By: Jeff Simon, C.E.O., Sun Nuclear Corporation

This article reflects the perspective of Sun Nuclear and our peers who are exclusively focused on Patient Safety.

The World Health Organization (WHO) defines patient safety as “the absence of preventable harm to a patient during the process of health care and reduction of risk of unnecessary harm associated with health care to an acceptable minimum.” Global awareness of patient safety continues to increase, as demonstrated by the 2019 designation of September 17 as annual World Patient Safety Day and ASTRO’s 2019 release of the updated Safety is No Accident framework, originally released in 2012.

When looking at RT patient safety progress over the past decade, it is helpful to frame it in terms of upstream and downstream patient safety. Upstream, patient safety is shaped by the quality of the RT treatment technology. Progress here has been considerable, with IGRT, MLC-based stereotactic, and VMAT technologies becoming widespread. These technologies can improve patient safety by providing higher quality and safer treatments. Downstream, patient safety is shaped by the ability to monitor and improve the quality of the fulfillment of RT technology. Here too, capabilities have progressed significantly. Once abstract technologies such as 3-D anatomical dose verification and in-vivo monitoring have become widely available, improving the ability to detect myriad intra- and inter-fraction patient and machine errors. These downstream technologies improve patient safety by enabling clinicians to answer the critical question: was the Rx delivered as intended?

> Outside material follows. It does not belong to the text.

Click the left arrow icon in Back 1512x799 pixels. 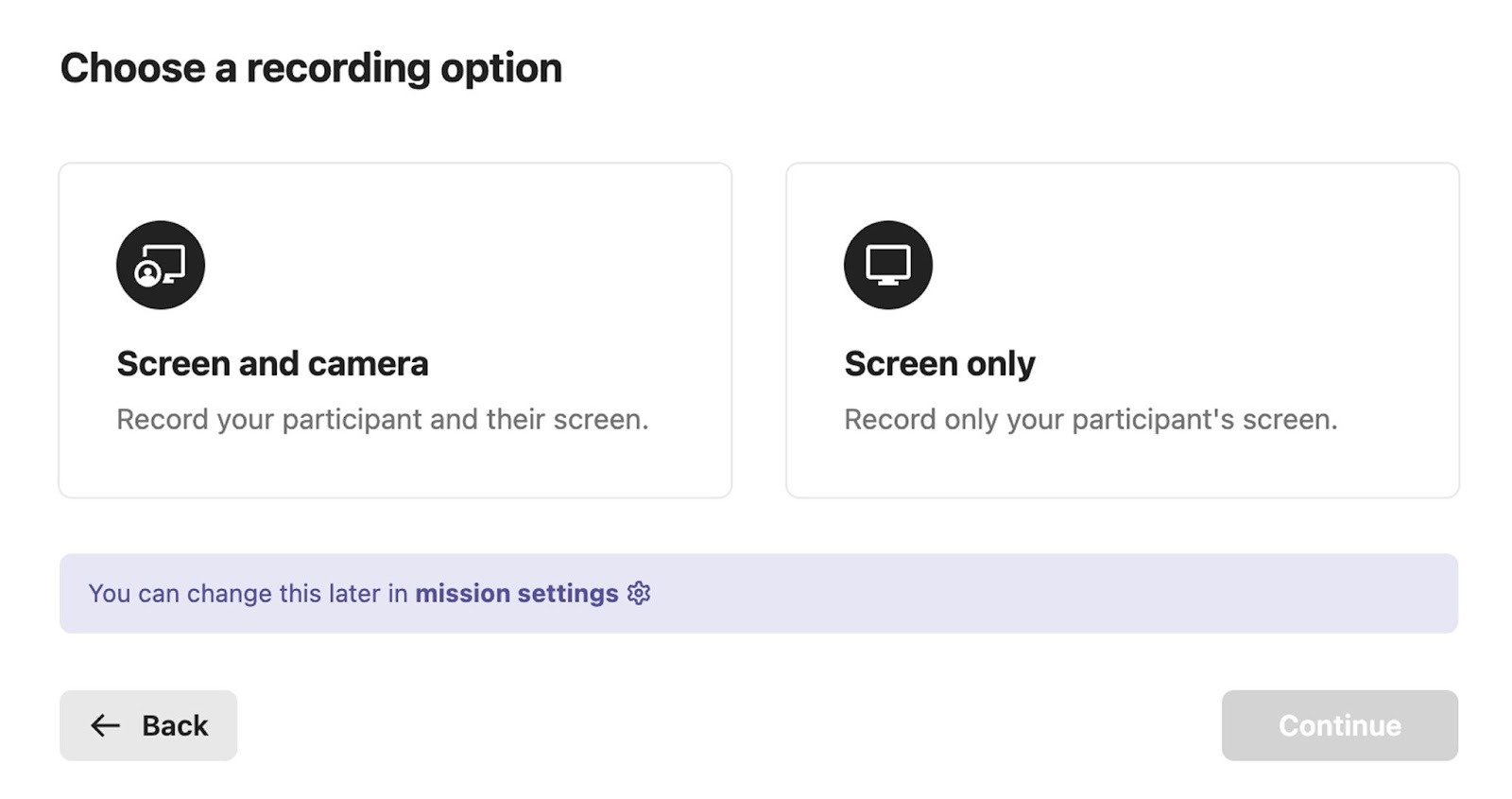[105, 725]
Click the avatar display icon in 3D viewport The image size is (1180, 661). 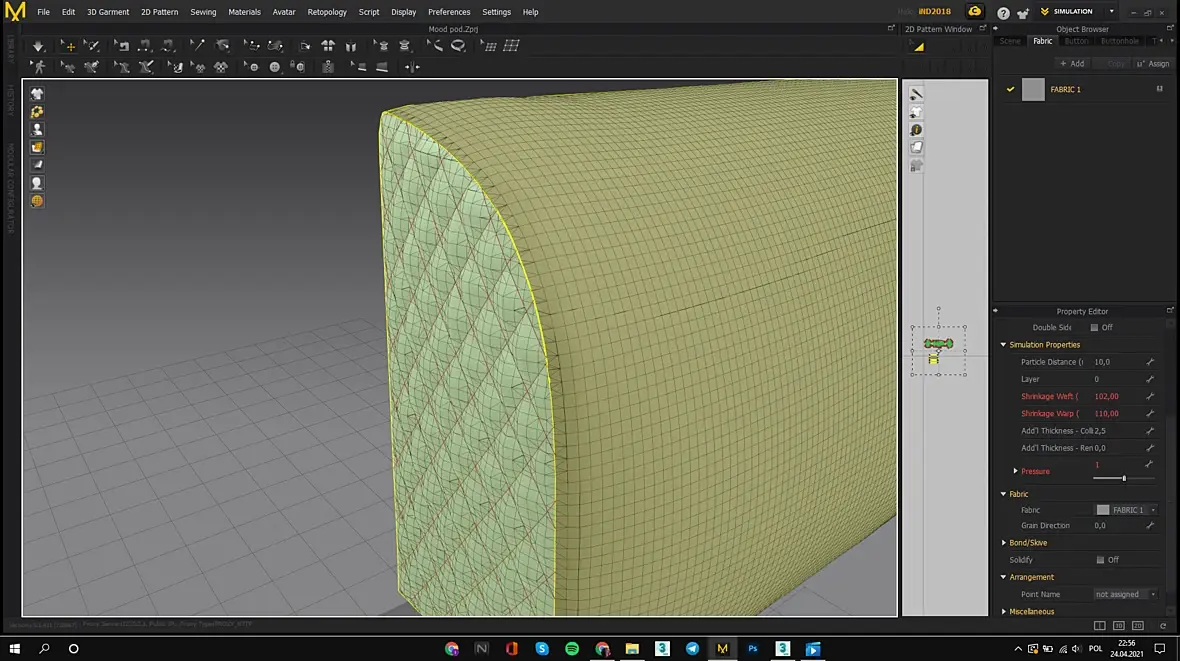point(37,129)
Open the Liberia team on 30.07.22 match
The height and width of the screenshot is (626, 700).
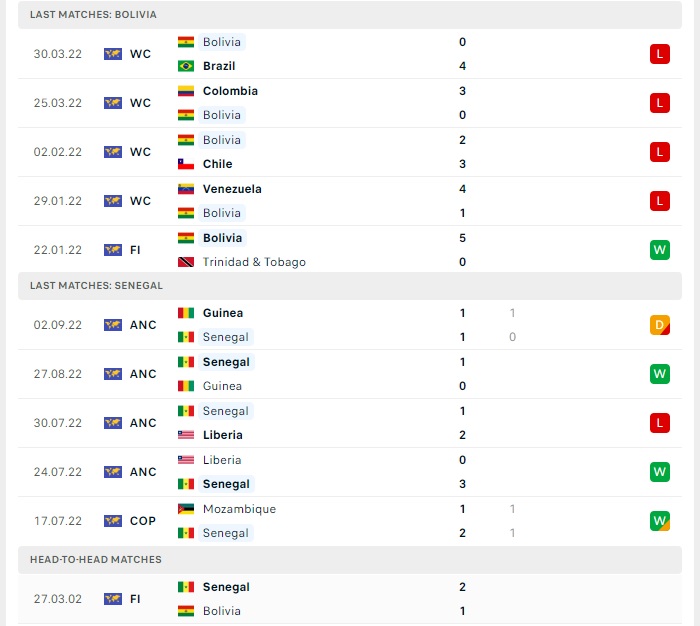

Much more work remains to be done to support a continued culture of patient safety in RT. As one of several companies focused exclusively on patient safety, we see three key areas for improvement as we enter the next decade. The first is improving our understanding of the importance of independent downstream Patient Safety checks, or QA. Today’s RT systems are so complex that it is simply not possible to internally mitigate every potential risk without independent routine checks. ASTRO’s Safety is No Accident Framework specifically calls out “independent” no less than 11 times when describing details of a framework for quality RT care. The second is improving access to data. Open access to machine and treatment data is critical for independent evaluation of the quality of RT fulfillment. A 2019 publication revealed that in a single year, a site identified 4,000 actionable errors and opportunities for improvement within 56,000 delivered fractions. These discoveries directly benefit all parties including the clinic, the patient and the delivery vendor, and are made possible by independent downstream QA and access to data. The third is avoiding the risk of complacency. As with all complex systems which are typically stable, safety can be taken for granted, until it is too late.

RT patient safety progress is not static and is shaped by upstream treatment technology, the clinical use of that technology and independent downstream checks and balances that verify, monitor and improve that technology. When we are informed, proactive and work together, we establish the best possible environment to continue to enhance patient safety and advance RT for cancer treatment.